Pendant que l’abbé Faujas souriait et saluait, M. de Condamin, qui ne s’était pas assis, vint se pencher à l’oreille de M. Delangre, en murmurant :

— Voilà Rastoil qui rêve une place de substitut pour son flandrin de fils.

M. Delangre lui lança un regard terrible, tremblant à l’idée que ce bavard incorrigible pouvait tout gâter ; ce qui n’empêcha pas le conservateur des eaux et forêts d’ajouter :

— Et Bourdeu qui croit déjà avoir rattrapé sa préfecture !

Mais madame de Condamin venait de produire une sensation, en disant d’un air fin :

— Ce que j’aime dans ce jardin, c’est ce charme intime qui semble en faire un petit coin fermé à toutes les misères de ce monde. Caïn et Abel s’y seraient réconciliés.
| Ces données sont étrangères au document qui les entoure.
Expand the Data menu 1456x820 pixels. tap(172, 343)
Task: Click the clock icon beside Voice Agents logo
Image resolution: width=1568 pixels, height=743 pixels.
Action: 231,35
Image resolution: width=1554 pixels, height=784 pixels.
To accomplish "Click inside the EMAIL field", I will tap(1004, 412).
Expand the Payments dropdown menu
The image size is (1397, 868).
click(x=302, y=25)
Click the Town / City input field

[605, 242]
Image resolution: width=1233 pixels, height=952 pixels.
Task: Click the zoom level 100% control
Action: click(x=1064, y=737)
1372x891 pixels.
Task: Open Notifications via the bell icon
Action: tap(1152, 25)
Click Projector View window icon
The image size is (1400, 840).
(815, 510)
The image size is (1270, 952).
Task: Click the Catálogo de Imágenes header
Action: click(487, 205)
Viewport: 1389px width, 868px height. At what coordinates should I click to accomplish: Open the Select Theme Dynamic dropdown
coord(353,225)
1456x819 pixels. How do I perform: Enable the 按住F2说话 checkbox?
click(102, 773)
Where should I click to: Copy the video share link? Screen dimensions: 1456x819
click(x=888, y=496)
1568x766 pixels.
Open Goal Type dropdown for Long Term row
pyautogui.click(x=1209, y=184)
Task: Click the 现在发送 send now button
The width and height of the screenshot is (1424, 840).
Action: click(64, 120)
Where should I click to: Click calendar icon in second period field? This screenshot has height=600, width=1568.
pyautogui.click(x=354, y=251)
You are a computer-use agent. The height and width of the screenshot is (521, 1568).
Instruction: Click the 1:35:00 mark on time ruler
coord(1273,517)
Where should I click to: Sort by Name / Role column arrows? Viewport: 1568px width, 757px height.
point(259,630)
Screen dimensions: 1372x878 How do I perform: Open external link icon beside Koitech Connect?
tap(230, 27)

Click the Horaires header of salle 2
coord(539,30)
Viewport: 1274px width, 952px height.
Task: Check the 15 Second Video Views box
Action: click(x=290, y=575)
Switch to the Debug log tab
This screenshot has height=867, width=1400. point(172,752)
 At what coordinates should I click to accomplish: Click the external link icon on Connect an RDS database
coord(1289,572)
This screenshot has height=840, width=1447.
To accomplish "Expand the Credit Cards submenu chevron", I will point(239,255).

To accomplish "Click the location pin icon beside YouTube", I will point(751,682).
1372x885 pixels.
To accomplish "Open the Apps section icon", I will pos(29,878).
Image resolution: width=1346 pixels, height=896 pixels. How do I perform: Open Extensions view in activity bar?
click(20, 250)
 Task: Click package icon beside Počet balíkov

Et elle avait souligné sa phrase en l’accompagnant de deux coups d’œil, à droite et à gauche, vers les jardins voisins. M. Maffre et le docteur Porquier hochèrent la tête d’un air d’approbation ; tandis que les Paloque s’interrogeaient, inquiets, ne comprenant pas, craignant de se compromettre d’un côté ou d’un autre, s’ils ouvraient la bouche.

Au bout d’un quart d’heure, M. Rastoil se leva.

— Ma femme ne va plus savoir où nous sommes passés, murmura-t-il.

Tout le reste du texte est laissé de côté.